フランスの離婚時の結婚年数は、次のようになっています。
5年以内 20,231 17.2%
5~10年 25,009 21.2%
10~15年 19,411 16.5%
15~20年 17,607 15%
20~25年 14,088 12%
25~40年 12,820 10.9%
フランスでは、補償給付金の支払いを拒否すると、拘留される可能性があります。
子供の親権について、両国は対照的です。
フランスでは、「共同親権」が原則ですが、日本は、どちらか「親権」が決まらなければ離婚できないそうです。
夫婦なら二人とも親権者であっても、離婚後は共同で親権者となることができないとのこと。
別れても、子どもにとってはどちらも親なのに、変ですね。
どちらか親権を選ぶという行為は、子供にとってとても残酷な仕打ちです。
離婚は子供のせいではないのに、片方だけを選ばなくてはならないなんて。
しかも、離婚後に親権を変更したい場合は、家庭裁判所に申し立てなければならないそうです。
協議離婚が9割なのに、親権変更は家庭裁判所で決着をつけるというのも、理解しがたい。
これもまた、子供本位ではない気がします。
さらに、日本では、別れて暮らす子供との「面会交渉権」は認められていますが、義務ではありません。
双方の話し合いで、「面会」についても決めることになります。
接触を阻止される可能性も高く、それに関して口出しできないともいえます。
フランスでは、一緒に暮らしていない親も定期的に子供と会うことになっています。
面会を怠ったり、妨害されると、大騒ぎになります。
フランスのように、離婚後に子供が父親と母親の家を行ったり来たりするのもベストだとは思いませんが、片親に会う機会を奪われ、一方的に育てられるより、子供の将来にとってはいいのかもしれません。

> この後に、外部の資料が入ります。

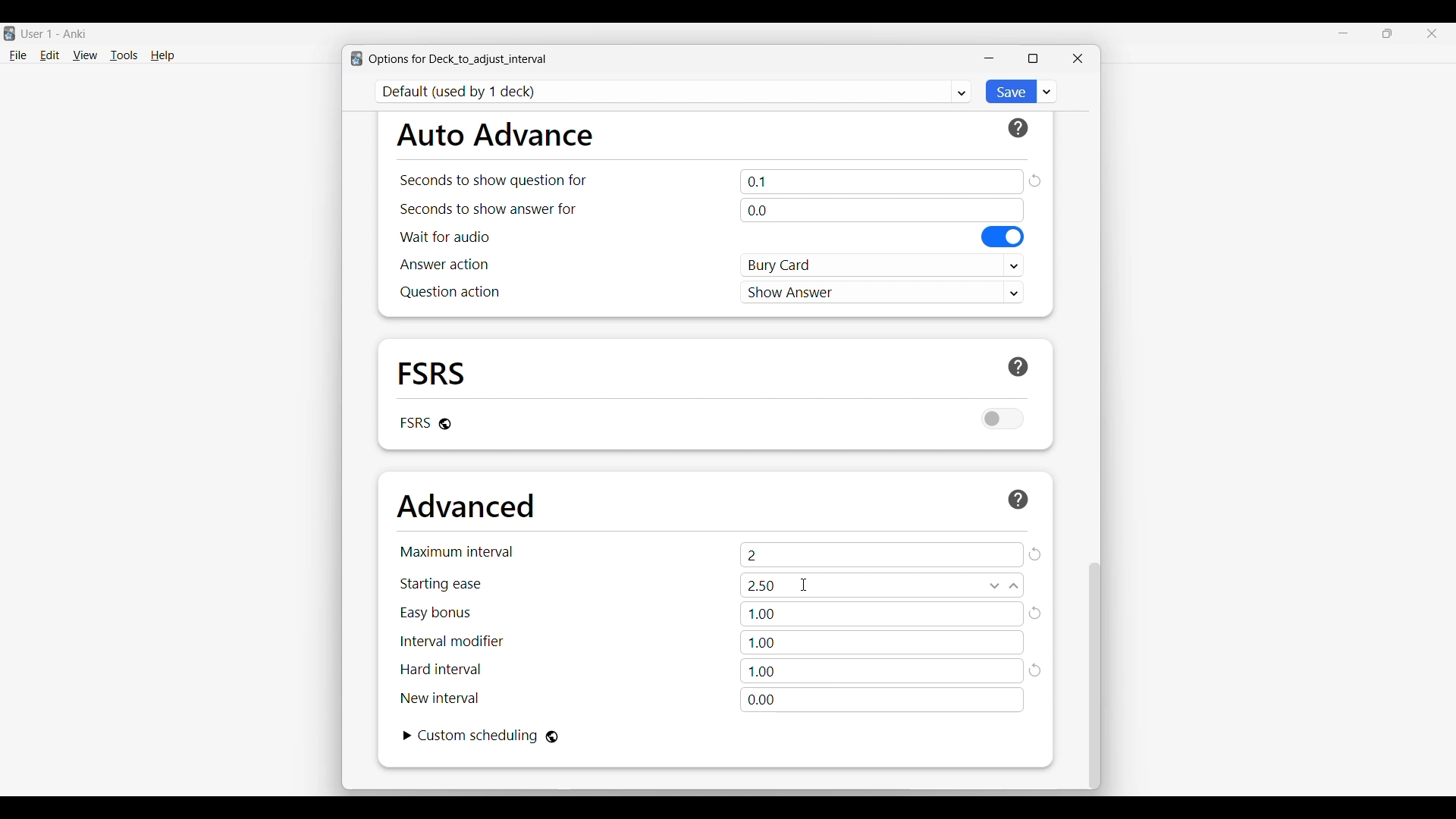 The height and width of the screenshot is (819, 1456). What do you see at coordinates (1388, 33) in the screenshot?
I see `Show interface in smaller tab` at bounding box center [1388, 33]. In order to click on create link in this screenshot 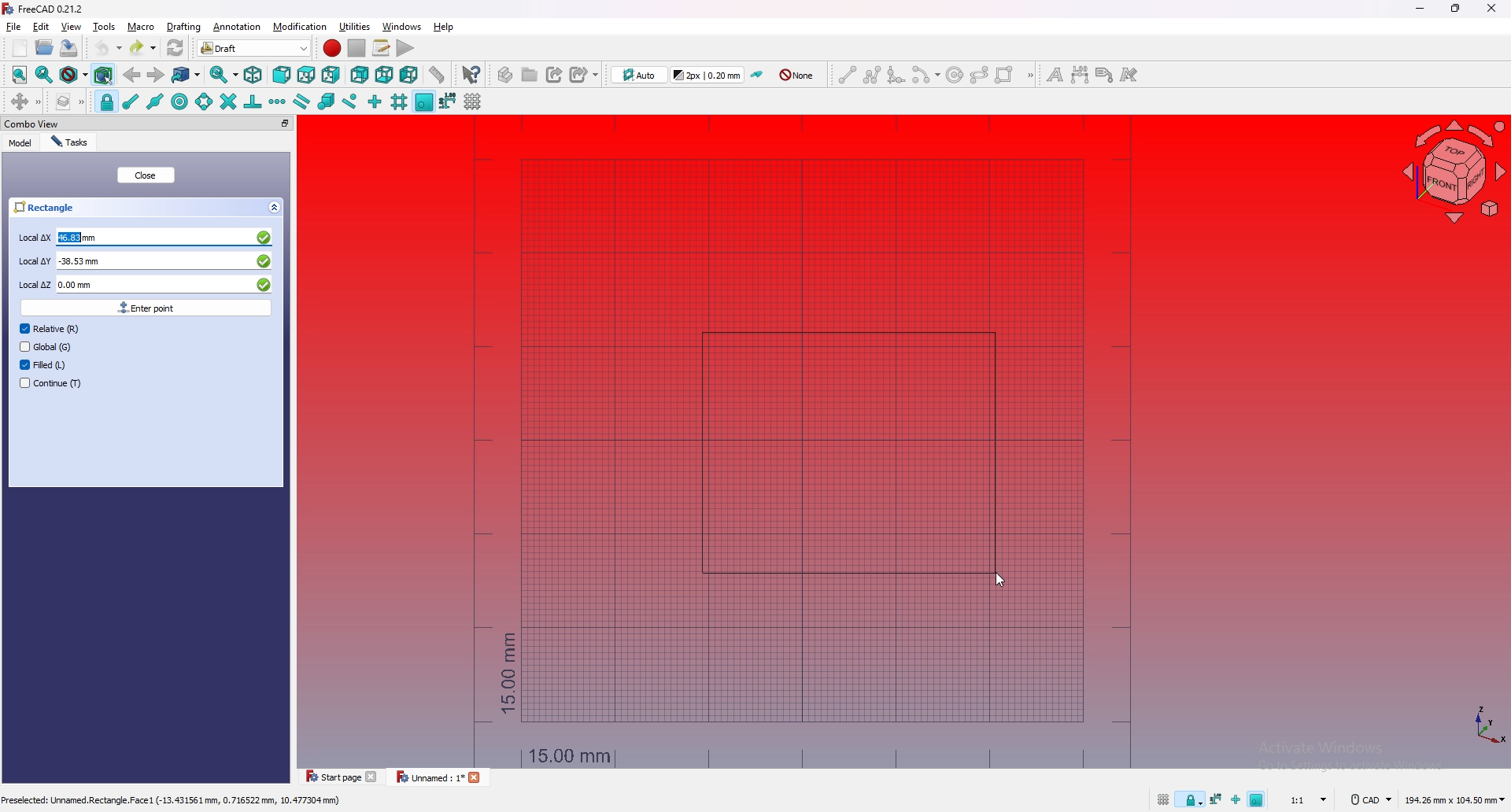, I will do `click(555, 74)`.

日本で毎日のように起きている悲惨な事件のいくつかは、家庭環境が大きく影響しているともいえるので、もっと子供の立場から、離婚を考える必要があるのではないでしょうか。
フランスでは、精神科医や臨床心理士のカウンセリングに離婚の相談をするケースが珍しくありませんが、日本で一般的な窓口となっているのは、自治体の相談所やNPOのようです。
お役所に相談をするより、心理的な面をフォローしてもらえる専門家に相談したいです、私なら。
フランスだけではないでしょうが、欧州の国には、家族問題や恋愛問題を専門にする精神科医や心理カウンセラー、社会学者が多いというのも、日本との相違点です。
日本の扶養的財産分与の支払い期間は3年程度で、財産分与や慰謝料は、離婚成立後、3年ほどで請求できなくなります。
つまり、日本では、元の配偶者とのつきあいは、3年もすれば完全に終わるといえなくもありません。
フランスは、子供の問題もあるので、一生ついてまわるといった感があります。